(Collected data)
═══
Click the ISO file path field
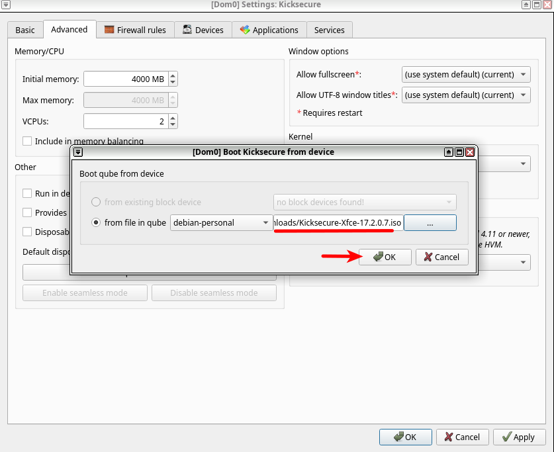The width and height of the screenshot is (554, 452). (338, 223)
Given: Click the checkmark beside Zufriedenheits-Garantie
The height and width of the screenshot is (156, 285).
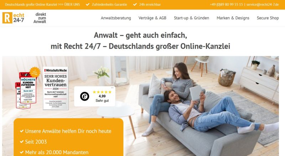Looking at the screenshot, I should pyautogui.click(x=88, y=4).
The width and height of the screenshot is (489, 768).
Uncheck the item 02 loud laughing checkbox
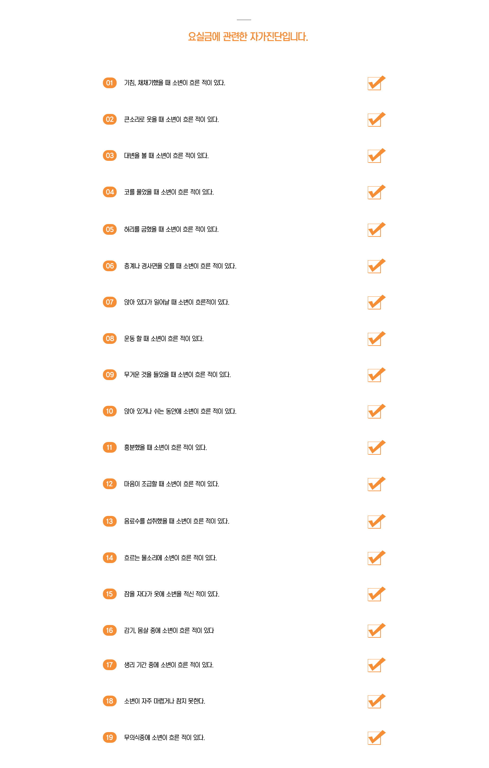pyautogui.click(x=375, y=120)
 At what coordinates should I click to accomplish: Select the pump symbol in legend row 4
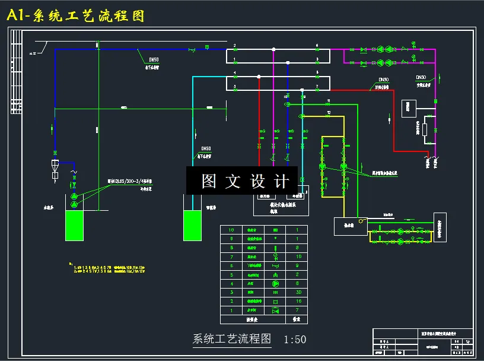coord(276,283)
═══
- **Required work**
In the transcription, every picture is to be excluded and the records above given again exactly.

- **Response to this task**
Click the ISO file path field
The width and height of the screenshot is (554, 452). (338, 223)
Given: Click the checkmark beside Zufriedenheits-Garantie
The height and width of the screenshot is (156, 285).
Looking at the screenshot, I should pyautogui.click(x=88, y=4).
The width and height of the screenshot is (489, 768).
Uncheck the item 02 loud laughing checkbox
pyautogui.click(x=375, y=120)
 At what coordinates should I click to accomplish: Select the pump symbol in legend row 4
coord(276,283)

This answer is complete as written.